Mord & Fromage (eBook)
336 Seiten
Rowohlt Verlag GmbH
978-3-644-01670-5 (ISBN)
Ian Moore ist ein bekannter britischer Comedian und trat in Fernsehshows und auf großen Stand-up-Bühnen auf, bevor er begann, seinen originellen Blick auf die Welt in Bücher zu verpacken und damit sehr erfolgreich wurde. Ebenso wie sein Held Richard lebt auch der Autor seit einigen Jahren im französischen Loiretal, gemeinsam mit seinen drei Söhnen, seiner Frau und einer lustigen Ansammlung wilder und weniger wilder Tiere. «Mord & Croissants» war sein erster Krimi und stieg sofort auf die Times-Bestsellerliste ein, in «Mord im Chateau» ermittelt sein Held Richard ein drittes Mal im Loiretal.
Ian Moore ist ein bekannter britischer Comedian und trat in Fernsehshows und auf großen Stand-up-Bühnen auf, bevor er begann, seinen originellen Blick auf die Welt in Bücher zu verpacken und damit sehr erfolgreich wurde. Ebenso wie sein Held Richard lebt auch der Autor seit einigen Jahren im französischen Loiretal, gemeinsam mit seinen drei Söhnen, seiner Frau und einer lustigen Ansammlung wilder und weniger wilder Tiere. «Mord & Croissants» war sein erster Krimi und stieg sofort auf die Times-Bestsellerliste ein, in «Mord im Chateau» ermittelt sein Held Richard ein drittes Mal im Loiretal. Die Autorin und Diplomübersetzerin Barbara Ostrop arbeitet seit 1993 als literarische Übersetzerin aus dem Englischen, Französischen und Niederländischen und zählt Liebes- und Familienromane, Spannung, Historisches und Jugendromane sowie Fantasy zu ihren Schwerpunkten. Inzwischen hat sie über hundert Bücher ins Deutsche übertragen und so u.a. mehrere Romane von Simon Scarrow über das antike Rom für deutschsprachige Leserinnen und Leser zugänglich gemacht.
1
Richard Ainsworth fühlte sich wie ein Fisch auf dem Trockenen. Und wenn er den ausgezeichneten Sauvignon Blanc weiter in diesem Tempo herunterkippte, würde man ihn wohl noch hinausschmeißen, und dann säße er wirklich auf dem Trockenen. Ein Degustationsmenü, um den Eröffnungsabend des Restaurants Les Gens Qui Mangent zu feiern, und das gerade jetzt, da Valérie d’Orçay ihre Rückkehr angekündigt hatte: Es war zu schön, um wahr zu sein. Und das stimmte leider. Jetzt saß Richard also einsam und allein an einem Zweiertisch mitten zwischen sämtlichen Lokalgrößen des Val de Follet im Umkreis von fünfzig Kilometern und fühlte sich, wie Humphrey Bogart es ganz plastisch in Casablanca beschrieben hatte – «wie ein Mann, dem man einen Tritt in den Magen versetzt hat».

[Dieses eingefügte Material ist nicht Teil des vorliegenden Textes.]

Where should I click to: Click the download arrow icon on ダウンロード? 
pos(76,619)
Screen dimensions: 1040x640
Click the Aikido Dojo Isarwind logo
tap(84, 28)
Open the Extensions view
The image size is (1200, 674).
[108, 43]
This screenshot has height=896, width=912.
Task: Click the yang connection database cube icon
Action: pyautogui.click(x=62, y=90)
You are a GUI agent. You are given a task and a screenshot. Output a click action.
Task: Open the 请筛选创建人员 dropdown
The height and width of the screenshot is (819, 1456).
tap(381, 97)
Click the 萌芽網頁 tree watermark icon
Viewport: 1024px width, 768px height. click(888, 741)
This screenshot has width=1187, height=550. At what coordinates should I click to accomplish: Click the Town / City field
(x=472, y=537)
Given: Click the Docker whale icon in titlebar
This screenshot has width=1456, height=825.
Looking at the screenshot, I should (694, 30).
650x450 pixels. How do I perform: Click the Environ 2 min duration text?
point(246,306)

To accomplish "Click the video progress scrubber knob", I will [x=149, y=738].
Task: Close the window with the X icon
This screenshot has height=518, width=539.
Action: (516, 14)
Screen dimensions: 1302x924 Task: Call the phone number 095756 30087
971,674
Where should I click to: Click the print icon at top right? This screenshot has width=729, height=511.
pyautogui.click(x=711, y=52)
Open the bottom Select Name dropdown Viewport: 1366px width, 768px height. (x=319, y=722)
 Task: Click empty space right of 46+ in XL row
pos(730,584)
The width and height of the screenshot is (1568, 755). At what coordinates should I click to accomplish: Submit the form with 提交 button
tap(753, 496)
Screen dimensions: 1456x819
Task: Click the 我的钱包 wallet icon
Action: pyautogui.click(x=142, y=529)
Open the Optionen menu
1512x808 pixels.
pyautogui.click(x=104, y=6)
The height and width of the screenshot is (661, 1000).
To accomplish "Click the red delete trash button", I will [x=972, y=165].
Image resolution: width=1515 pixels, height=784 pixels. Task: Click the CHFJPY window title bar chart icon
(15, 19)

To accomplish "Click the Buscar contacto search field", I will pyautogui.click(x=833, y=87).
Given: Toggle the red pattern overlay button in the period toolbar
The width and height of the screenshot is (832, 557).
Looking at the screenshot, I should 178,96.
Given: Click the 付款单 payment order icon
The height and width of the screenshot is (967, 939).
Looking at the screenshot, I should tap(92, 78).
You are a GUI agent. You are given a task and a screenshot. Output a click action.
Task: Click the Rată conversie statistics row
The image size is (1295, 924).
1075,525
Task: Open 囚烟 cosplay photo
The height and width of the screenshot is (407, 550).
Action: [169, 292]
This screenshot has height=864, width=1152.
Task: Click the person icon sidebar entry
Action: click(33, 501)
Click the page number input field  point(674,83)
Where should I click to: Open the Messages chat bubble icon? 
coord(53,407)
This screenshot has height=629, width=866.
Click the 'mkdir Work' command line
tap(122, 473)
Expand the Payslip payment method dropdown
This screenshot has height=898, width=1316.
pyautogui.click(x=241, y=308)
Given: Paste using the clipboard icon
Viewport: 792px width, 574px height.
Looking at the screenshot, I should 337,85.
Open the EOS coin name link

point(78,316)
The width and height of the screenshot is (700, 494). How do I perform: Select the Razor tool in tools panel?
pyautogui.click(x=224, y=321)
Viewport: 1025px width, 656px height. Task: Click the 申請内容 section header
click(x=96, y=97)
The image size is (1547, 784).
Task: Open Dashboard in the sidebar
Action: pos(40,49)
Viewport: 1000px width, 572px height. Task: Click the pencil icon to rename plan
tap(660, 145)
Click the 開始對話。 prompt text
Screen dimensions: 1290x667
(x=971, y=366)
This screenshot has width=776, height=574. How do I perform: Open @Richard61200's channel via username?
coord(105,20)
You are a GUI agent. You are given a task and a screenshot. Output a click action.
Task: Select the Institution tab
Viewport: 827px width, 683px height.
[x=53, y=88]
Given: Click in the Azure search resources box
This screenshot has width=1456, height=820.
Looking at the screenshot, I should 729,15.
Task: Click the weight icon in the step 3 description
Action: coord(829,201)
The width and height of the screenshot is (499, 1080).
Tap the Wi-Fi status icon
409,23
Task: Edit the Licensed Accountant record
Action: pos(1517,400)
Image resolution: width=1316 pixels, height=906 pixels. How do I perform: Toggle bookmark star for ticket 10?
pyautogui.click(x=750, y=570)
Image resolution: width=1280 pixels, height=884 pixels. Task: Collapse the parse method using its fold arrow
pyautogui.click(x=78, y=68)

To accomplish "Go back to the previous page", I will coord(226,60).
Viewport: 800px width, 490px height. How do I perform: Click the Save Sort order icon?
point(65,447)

Er versuchte, auf den nächsten Schluck Wein zu verzichten, und widerstand einen Moment lang der Verlockung des schimmernden Kristallglases. Dann aber knurrte er: «Zum Teufel damit», und ergab sich dessen Charme. Sofort stand ein Kellner neben ihm, schneller als eine Wespe beim Picknick, und schenkte nach, eine Mischung aus Servilität und Verachtung im Gesicht. Ein Pariser Kellner, dachte Richard, der die geheime Kunst erlernt hat, erlesensten Service zu bieten und gleichzeitig einen unbezwingbaren Groll auszustrahlen.
«A töp-öp, Monsieur?», fragte der wieselflinke kleine Mann, ohne zu ihm hinunterzuschauen. Er meinte wohl einen Top-up, womit er sich anschickte nachzuschenken. Sein Versuch, Englisch zu sprechen, bewies seine Herkunft aus Paris zweifelsfrei. Nur ein Profi, der für den schicken Einweihungsabend aus der Hauptstadt geholt worden war, konnte so angeberisch sein.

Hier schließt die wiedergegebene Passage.